Notwithstanding the foregoing, Agent and Lenders agree to waive (x) the Prepayment Charge if Agent and Lenders or their Affiliates (in their sole and absolute discretion) agree in writing to refinance the Advances prior to the Term Loan Maturity Date, and (y) the Prepayment Charge with respect to the Paydown Amount set forth in clause Section 2.5(b) above.  Any amounts paid under this Section shall be applied by Agent to the then unpaid amount of any outstanding Secured Obligations (including principal and interest) in such order and priority as Agent may choose in its sole discretion acting reasonably.  For the avoidance of doubt, if a payment hereunder becomes due and payable on a day that is not a Business Day, the due date thereof shall be the immediately subsequent Business Day.”

(iii)Section 2.6 of the Loan Agreement is hereby amended and restated to read as follows:

“2.6End of Term Charge.  

(a)On any date that Borrower partially prepays the outstanding Secured Obligations pursuant to Section 2.5 (other than, for the avoidance of doubt, any partial prepayment that would result in all remaining outstanding Secured Obligations being prepaid in full), Borrower shall pay the Lenders a charge of equal to five and eighty-five hundredths percent (5.85%) multiplied by the aggregate principal amount of such Term Loan Advances being prepaid; provided, however, that this Section 2.6(a) shall not apply to payments made pursuant to Section 2.5(b), which shall be deferred and paid in accordance with Section 2.6(b).

(b)On the earliest to occur of (i) the Term Loan Maturity Date, (ii) the date that Borrower prepays in full the outstanding Secured Obligations (other than any inchoate indemnity obligations and any other obligations which, by their terms, are to survive the termination of this Agreement), (iii) the date that the outstanding Secured Obligations become due and payable in full, Borrower shall pay Lenders (x) a charge equal to five and eighty-five hundredths percent (5.85%) multiplied by the aggregate original principal amount of such Term Loan Advances funded, plus (y) without duplication, a charge equal to five and eighty-five hundredths percent (5.85%) multiplied by the aggregate amount of payment made pursuant to Section 2.5(b)(1) such charge being in the amount of $1,462,500, minus (z) the aggregate amount of payments actually made pursuant to Section 2.6(a) (together, the “End of Term Charge”).

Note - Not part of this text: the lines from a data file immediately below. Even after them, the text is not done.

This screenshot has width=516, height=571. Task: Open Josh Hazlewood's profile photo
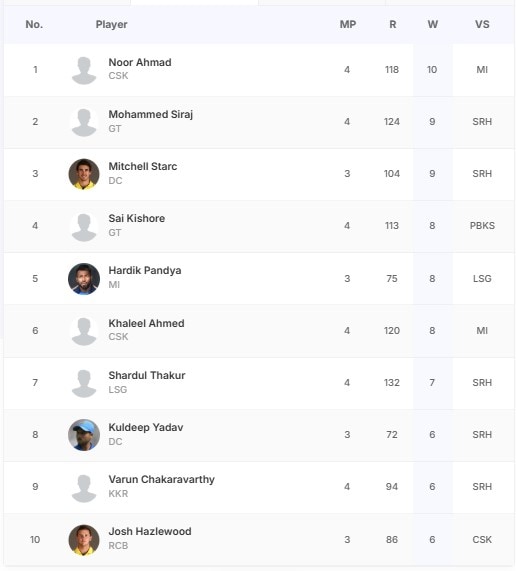tap(84, 540)
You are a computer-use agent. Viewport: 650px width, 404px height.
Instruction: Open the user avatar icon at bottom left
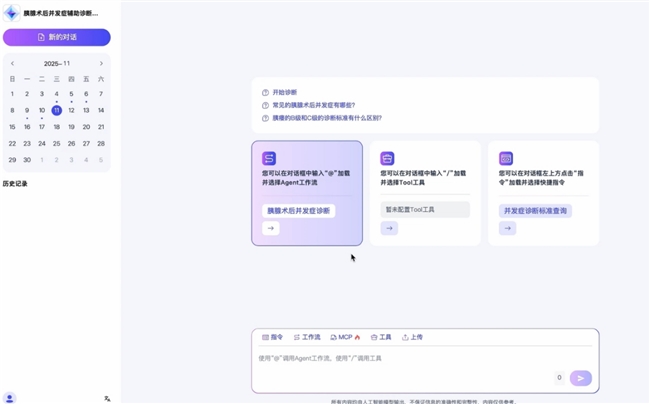click(x=10, y=397)
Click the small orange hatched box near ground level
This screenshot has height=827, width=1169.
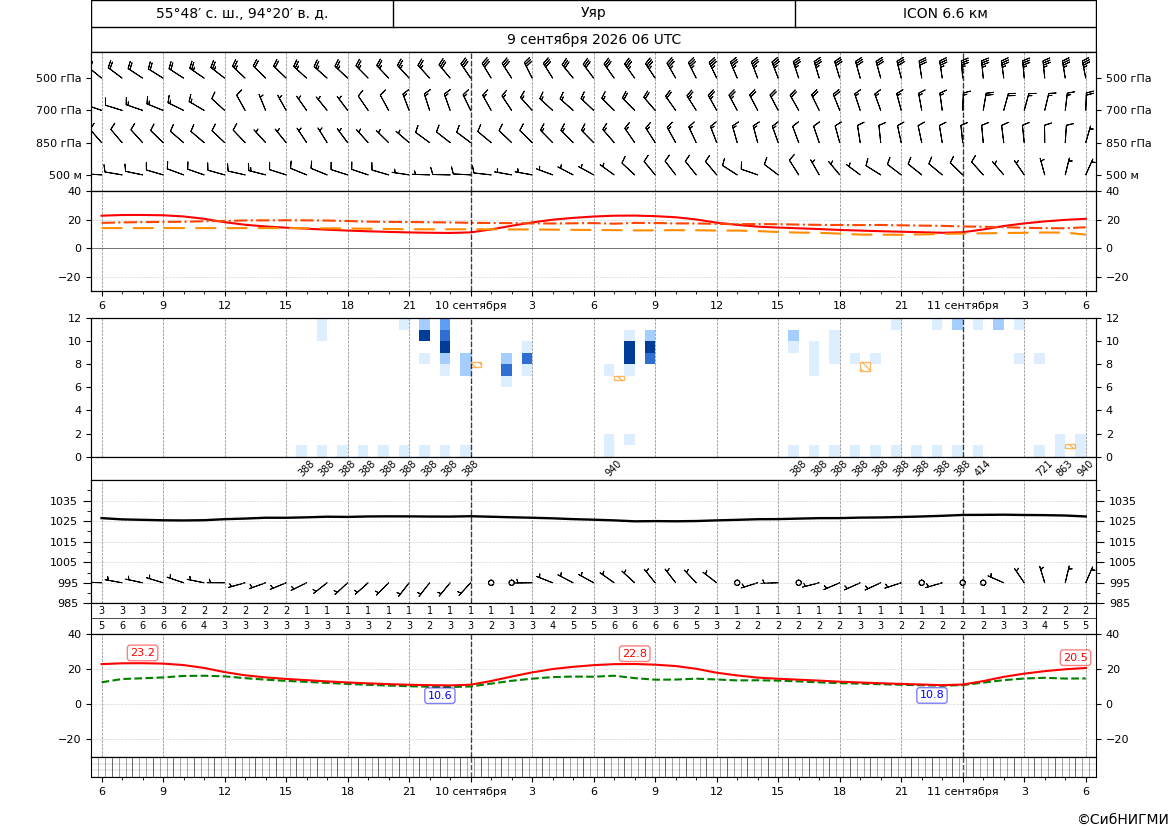(x=1070, y=446)
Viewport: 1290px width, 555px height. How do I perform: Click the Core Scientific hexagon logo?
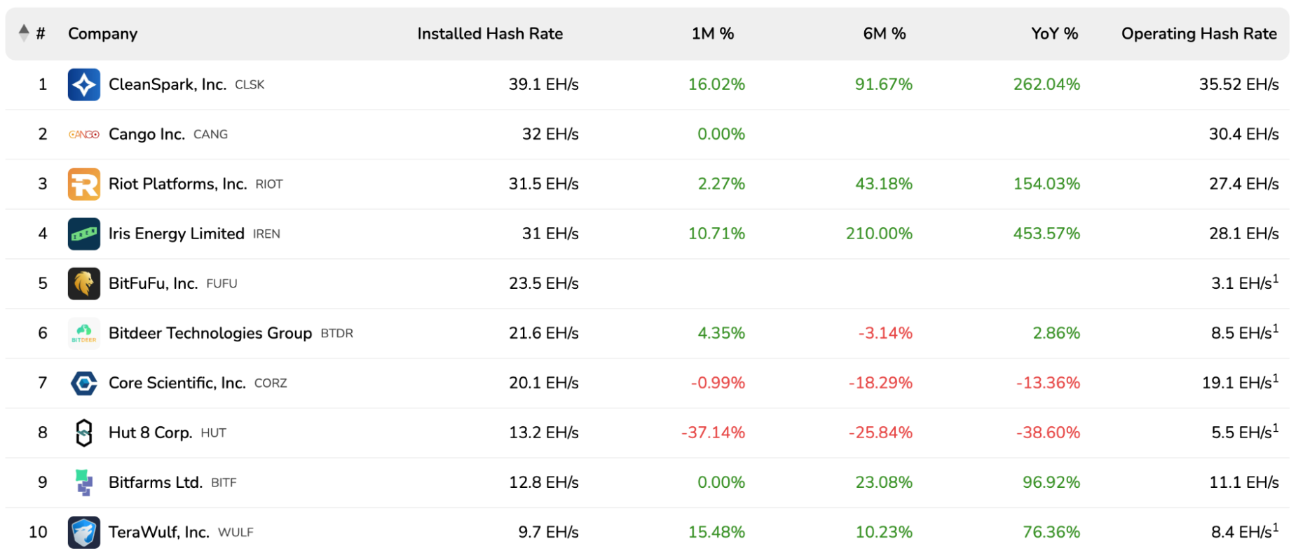84,383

(c)Notwithstanding the required payment date of such End of Term Charge, the applicable pro rata portion of the End of Term Charge shall be deemed earned by Lenders as of each date that an applicable Term Loan Advance is made.  For the avoidance of doubt, if a payment hereunder becomes due and payable on a day that is not a Business Day, the due date thereof shall be the immediately preceding Business Day.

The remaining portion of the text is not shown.